Intel TME-MK Impact on a Multi-VM Scenario

For the multi-tenant VM scenario, the platform was evenly subscribed with 18 VMs of 4 vCPUs and 16 GB memory each on the 72-core server under test so that we have 9 VMs on socket 0 and 9 VMs on socket 1. To assess the impact on a multi-VM scenario, three different memory-intensive use cases were considered. All experiments have a homogeneous setup for ease of comparison. This implies that all VMs in every experiment are running the same workload for a given case. For a lesser run-to-run (R2R) variation and better vCPU to logical processor affinity, a CPU group9 was created for every VM.

  • Ram Drive Read: Four ramdisks were created in the guest, and one Fio process was used to issue 4 Kbytes of I/O random-read operations to each of the ramdisks.
  • Ram Drive Write: Like the previous case, Fio was used to issue 4 KB of I/O random-write operations to each ramdisk.
  • LINPACK: A shared-memory version of LINPACK was run (as previously mentioned) so that the CPU was saturated for all four virtual processors of the guest, for all the guests.

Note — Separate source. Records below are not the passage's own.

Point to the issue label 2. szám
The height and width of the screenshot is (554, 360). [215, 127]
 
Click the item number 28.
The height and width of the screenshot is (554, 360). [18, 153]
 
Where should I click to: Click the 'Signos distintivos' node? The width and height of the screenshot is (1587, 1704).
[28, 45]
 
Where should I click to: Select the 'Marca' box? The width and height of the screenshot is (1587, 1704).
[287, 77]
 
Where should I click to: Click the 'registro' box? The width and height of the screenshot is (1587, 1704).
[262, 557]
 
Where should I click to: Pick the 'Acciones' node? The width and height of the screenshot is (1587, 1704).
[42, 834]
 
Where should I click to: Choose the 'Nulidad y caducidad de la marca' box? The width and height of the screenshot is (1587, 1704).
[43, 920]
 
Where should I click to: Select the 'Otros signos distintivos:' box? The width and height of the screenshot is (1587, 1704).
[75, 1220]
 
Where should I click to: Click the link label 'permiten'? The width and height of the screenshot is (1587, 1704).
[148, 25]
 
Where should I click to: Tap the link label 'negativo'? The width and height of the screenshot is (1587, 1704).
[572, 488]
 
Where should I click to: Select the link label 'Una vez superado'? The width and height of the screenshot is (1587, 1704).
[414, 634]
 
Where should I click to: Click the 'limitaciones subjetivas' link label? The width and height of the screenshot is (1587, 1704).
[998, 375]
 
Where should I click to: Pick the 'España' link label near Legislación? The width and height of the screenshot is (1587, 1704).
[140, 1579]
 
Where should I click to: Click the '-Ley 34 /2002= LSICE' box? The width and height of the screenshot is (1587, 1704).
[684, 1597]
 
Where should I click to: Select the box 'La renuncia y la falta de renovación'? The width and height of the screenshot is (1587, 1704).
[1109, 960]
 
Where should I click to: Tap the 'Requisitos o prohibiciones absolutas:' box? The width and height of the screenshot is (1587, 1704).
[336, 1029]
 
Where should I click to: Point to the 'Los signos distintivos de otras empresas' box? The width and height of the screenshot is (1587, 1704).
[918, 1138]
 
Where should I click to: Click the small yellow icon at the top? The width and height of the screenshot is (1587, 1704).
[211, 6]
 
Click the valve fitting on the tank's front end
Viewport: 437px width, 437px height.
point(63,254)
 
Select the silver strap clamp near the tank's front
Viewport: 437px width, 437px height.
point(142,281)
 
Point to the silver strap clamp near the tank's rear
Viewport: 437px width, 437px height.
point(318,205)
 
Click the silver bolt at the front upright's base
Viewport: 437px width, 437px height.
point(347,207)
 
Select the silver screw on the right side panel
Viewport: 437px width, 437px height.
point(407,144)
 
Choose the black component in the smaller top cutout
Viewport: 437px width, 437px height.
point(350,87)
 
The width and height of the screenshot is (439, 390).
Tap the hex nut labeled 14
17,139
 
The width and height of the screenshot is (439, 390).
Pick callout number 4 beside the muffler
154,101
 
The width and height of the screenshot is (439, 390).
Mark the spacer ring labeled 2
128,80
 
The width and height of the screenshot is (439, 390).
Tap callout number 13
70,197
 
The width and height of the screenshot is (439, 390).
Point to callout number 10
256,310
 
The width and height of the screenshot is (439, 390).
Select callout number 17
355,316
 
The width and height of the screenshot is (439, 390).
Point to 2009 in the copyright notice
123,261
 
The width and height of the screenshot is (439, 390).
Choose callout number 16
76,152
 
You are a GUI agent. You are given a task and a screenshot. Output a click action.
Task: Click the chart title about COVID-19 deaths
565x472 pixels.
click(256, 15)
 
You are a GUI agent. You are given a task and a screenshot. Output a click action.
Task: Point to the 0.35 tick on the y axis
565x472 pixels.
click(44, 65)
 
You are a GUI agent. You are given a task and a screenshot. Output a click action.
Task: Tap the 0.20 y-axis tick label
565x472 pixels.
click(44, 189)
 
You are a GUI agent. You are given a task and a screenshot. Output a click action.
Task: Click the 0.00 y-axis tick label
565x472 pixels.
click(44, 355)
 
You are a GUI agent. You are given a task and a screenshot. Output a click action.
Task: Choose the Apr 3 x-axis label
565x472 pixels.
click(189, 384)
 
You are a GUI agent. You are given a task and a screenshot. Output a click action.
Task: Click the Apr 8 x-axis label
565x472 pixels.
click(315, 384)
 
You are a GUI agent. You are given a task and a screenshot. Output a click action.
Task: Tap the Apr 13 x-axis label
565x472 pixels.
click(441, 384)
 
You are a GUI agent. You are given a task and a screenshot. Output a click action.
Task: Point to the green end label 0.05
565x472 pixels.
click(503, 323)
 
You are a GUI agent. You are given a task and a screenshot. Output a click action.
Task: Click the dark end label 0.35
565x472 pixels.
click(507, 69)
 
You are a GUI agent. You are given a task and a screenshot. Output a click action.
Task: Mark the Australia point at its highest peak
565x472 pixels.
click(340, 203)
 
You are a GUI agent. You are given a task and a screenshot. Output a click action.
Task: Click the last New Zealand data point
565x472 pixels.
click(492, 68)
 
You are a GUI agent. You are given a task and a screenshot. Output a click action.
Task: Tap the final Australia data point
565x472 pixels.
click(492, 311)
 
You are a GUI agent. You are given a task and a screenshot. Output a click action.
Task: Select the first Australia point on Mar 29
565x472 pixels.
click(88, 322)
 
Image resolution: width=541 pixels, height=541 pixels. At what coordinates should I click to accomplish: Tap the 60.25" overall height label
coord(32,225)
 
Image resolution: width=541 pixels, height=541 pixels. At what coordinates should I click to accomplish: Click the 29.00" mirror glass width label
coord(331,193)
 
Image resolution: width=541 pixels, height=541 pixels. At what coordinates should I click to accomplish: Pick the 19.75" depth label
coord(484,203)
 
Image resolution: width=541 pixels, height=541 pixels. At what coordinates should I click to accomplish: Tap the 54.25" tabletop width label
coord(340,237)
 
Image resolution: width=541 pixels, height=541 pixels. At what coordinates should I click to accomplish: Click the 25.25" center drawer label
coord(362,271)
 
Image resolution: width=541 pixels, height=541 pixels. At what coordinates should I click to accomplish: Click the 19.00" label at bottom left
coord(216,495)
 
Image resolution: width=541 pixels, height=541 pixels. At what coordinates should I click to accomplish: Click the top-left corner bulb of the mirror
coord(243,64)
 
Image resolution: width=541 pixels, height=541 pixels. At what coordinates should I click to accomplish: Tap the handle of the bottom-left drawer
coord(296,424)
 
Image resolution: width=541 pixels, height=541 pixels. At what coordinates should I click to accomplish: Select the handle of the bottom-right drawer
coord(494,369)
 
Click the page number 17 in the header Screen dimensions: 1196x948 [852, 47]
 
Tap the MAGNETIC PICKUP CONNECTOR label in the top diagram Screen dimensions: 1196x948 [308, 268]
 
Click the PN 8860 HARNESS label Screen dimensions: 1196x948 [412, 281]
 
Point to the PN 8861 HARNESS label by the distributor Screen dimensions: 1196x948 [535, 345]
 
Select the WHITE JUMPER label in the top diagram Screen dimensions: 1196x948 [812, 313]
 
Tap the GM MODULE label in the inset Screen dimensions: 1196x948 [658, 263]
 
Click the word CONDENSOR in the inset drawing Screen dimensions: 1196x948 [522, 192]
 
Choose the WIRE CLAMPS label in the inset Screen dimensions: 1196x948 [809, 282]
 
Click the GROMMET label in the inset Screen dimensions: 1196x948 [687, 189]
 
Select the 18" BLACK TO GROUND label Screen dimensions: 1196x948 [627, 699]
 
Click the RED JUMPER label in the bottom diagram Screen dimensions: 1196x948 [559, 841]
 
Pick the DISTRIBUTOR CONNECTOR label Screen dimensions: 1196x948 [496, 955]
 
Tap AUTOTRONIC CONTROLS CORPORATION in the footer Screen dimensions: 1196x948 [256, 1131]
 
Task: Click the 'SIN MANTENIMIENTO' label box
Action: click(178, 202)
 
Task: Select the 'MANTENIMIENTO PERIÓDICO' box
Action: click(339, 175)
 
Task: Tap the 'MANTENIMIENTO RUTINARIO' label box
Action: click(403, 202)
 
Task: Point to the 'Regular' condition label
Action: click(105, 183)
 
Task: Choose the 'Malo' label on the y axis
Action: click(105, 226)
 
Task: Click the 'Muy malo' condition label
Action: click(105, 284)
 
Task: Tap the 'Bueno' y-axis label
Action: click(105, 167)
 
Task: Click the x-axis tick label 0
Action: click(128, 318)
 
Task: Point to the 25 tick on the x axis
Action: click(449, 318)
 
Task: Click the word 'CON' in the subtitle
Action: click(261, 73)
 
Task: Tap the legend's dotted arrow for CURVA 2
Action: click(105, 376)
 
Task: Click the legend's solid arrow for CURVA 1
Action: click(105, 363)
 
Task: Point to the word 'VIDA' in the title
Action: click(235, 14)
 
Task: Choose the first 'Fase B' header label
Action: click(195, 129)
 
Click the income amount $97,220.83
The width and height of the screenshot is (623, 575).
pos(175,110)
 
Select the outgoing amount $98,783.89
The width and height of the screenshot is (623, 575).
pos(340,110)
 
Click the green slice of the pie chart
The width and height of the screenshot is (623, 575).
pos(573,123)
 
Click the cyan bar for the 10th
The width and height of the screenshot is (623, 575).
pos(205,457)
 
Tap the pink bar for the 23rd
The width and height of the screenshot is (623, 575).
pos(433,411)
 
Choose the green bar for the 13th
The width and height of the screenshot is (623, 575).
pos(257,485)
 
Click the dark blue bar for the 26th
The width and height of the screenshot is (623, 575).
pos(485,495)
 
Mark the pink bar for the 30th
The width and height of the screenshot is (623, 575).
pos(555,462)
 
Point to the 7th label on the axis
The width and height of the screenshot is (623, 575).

Performance impact observed is less than or equal to 2.2% as shown in the following Figure 4.

Figure 4

Conclusion

As more customers migrate to public or hybrid cloud environments, security becomes a growing concern for their mission-critical applications and confidential data. While there are several ways of securing data at rest in storage or data in motion over the network, Intel TME-MK provides a way for encrypting entire system memory at runtime and is deployed by key customers like Azure. While this technology provides great flexibility with multiple encryption keys and ease of enabling (no changes to guest VMs), it also addresses a key concern for customers: the performance impact of security. With 0%-2.2% performance impact, Intel TME-MK becomes a viable first step towards securing runtime memory for the customers, helping them migrate to the public cloud with minimal impact.